Your task: All entries below must be reproduced without a single change.

##########

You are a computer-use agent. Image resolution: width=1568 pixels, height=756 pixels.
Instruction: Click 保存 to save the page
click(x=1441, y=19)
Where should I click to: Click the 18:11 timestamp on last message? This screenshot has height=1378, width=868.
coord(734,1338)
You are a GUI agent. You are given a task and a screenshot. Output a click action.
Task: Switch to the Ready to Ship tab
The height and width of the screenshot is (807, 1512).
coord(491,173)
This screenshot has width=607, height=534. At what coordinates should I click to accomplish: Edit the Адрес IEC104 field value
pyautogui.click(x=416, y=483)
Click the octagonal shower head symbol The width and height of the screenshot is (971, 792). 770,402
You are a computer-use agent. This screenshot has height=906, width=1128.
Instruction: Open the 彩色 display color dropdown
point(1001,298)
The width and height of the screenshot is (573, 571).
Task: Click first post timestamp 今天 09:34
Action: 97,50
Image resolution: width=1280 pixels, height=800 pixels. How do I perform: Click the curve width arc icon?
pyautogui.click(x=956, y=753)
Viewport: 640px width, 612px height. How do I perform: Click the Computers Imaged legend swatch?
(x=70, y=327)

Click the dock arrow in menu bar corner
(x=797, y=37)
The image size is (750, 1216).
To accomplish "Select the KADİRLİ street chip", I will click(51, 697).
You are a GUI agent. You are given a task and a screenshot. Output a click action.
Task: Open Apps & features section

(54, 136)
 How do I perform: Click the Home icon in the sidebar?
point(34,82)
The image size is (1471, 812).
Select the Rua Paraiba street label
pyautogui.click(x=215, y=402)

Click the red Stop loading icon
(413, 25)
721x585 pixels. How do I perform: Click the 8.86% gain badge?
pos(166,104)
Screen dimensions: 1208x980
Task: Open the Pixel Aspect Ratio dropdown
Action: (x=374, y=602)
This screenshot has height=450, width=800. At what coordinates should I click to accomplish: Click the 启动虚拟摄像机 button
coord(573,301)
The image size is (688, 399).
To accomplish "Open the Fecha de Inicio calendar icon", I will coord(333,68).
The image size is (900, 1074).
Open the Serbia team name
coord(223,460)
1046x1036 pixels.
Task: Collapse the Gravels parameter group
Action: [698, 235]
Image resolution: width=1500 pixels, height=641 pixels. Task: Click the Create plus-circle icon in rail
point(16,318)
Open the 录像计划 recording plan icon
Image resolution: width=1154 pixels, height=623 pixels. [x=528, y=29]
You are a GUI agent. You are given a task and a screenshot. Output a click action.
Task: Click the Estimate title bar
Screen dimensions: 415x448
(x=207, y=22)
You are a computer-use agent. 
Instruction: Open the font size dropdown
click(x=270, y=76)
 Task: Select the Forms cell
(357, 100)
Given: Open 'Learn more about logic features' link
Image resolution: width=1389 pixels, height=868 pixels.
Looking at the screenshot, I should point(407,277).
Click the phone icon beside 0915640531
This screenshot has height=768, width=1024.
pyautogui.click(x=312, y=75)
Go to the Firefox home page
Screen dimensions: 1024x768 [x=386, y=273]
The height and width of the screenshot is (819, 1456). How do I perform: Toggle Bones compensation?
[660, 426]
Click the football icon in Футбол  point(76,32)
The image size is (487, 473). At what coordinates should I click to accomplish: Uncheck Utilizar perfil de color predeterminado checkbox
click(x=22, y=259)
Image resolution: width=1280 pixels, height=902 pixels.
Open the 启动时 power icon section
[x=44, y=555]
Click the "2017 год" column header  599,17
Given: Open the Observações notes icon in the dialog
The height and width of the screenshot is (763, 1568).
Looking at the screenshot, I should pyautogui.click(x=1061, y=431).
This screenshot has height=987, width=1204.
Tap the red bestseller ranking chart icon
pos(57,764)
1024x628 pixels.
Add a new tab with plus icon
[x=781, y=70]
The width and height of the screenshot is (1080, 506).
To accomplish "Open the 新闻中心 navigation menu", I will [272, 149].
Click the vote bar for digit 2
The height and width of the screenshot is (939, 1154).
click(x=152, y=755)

##########

Result of this task:
You are a computer-use agent. Image resolution: width=1568 pixels, height=756 pixels.
Instruction: Click 保存 to save the page
click(x=1441, y=19)
Where should I click to: Click the 18:11 timestamp on last message? This screenshot has height=1378, width=868.
coord(734,1338)
You are a GUI agent. You are given a task and a screenshot. Output a click action.
Task: Switch to the Ready to Ship tab
The height and width of the screenshot is (807, 1512).
coord(491,173)
This screenshot has width=607, height=534. At what coordinates should I click to accomplish: Edit the Адрес IEC104 field value
pyautogui.click(x=416, y=483)
Click the octagonal shower head symbol The width and height of the screenshot is (971, 792). 770,402
You are a computer-use agent. This screenshot has height=906, width=1128.
Instruction: Open the 彩色 display color dropdown
point(1001,298)
The width and height of the screenshot is (573, 571).
Task: Click first post timestamp 今天 09:34
Action: 97,50
Image resolution: width=1280 pixels, height=800 pixels. How do I perform: Click the curve width arc icon?
pyautogui.click(x=956, y=753)
Viewport: 640px width, 612px height. How do I perform: Click the Computers Imaged legend swatch?
(x=70, y=327)

Click the dock arrow in menu bar corner
(x=797, y=37)
The image size is (750, 1216).
To accomplish "Select the KADİRLİ street chip", I will click(51, 697).
You are a GUI agent. You are given a task and a screenshot. Output a click action.
Task: Open Apps & features section

(54, 136)
 How do I perform: Click the Home icon in the sidebar?
point(34,82)
The image size is (1471, 812).
Select the Rua Paraiba street label
pyautogui.click(x=215, y=402)

Click the red Stop loading icon
(413, 25)
721x585 pixels. How do I perform: Click the 8.86% gain badge?
pos(166,104)
Screen dimensions: 1208x980
Task: Open the Pixel Aspect Ratio dropdown
Action: (x=374, y=602)
This screenshot has height=450, width=800. At what coordinates should I click to accomplish: Click the 启动虚拟摄像机 button
coord(573,301)
The image size is (688, 399).
To accomplish "Open the Fecha de Inicio calendar icon", I will coord(333,68).
The image size is (900, 1074).
Open the Serbia team name
coord(223,460)
1046x1036 pixels.
Task: Collapse the Gravels parameter group
Action: [698, 235]
Image resolution: width=1500 pixels, height=641 pixels. Task: Click the Create plus-circle icon in rail
point(16,318)
Open the 录像计划 recording plan icon
Image resolution: width=1154 pixels, height=623 pixels. [x=528, y=29]
You are a GUI agent. You are given a task and a screenshot. Output a click action.
Task: Click the Estimate title bar
Screen dimensions: 415x448
(x=207, y=22)
You are a computer-use agent. 
Instruction: Open the font size dropdown
click(x=270, y=76)
 Task: Select the Forms cell
(357, 100)
Given: Open 'Learn more about logic features' link
Image resolution: width=1389 pixels, height=868 pixels.
Looking at the screenshot, I should point(407,277).
Click the phone icon beside 0915640531
This screenshot has height=768, width=1024.
pyautogui.click(x=312, y=75)
Go to the Firefox home page
Screen dimensions: 1024x768 [x=386, y=273]
The height and width of the screenshot is (819, 1456). How do I perform: Toggle Bones compensation?
[660, 426]
Click the football icon in Футбол  point(76,32)
The image size is (487, 473). At what coordinates should I click to accomplish: Uncheck Utilizar perfil de color predeterminado checkbox
click(x=22, y=259)
Image resolution: width=1280 pixels, height=902 pixels.
Open the 启动时 power icon section
[x=44, y=555]
Click the "2017 год" column header  599,17
Given: Open the Observações notes icon in the dialog
The height and width of the screenshot is (763, 1568).
Looking at the screenshot, I should pyautogui.click(x=1061, y=431).
This screenshot has height=987, width=1204.
Tap the red bestseller ranking chart icon
pos(57,764)
1024x628 pixels.
Add a new tab with plus icon
[x=781, y=70]
The width and height of the screenshot is (1080, 506).
To accomplish "Open the 新闻中心 navigation menu", I will [272, 149].
Click the vote bar for digit 2
The height and width of the screenshot is (939, 1154).
click(x=152, y=755)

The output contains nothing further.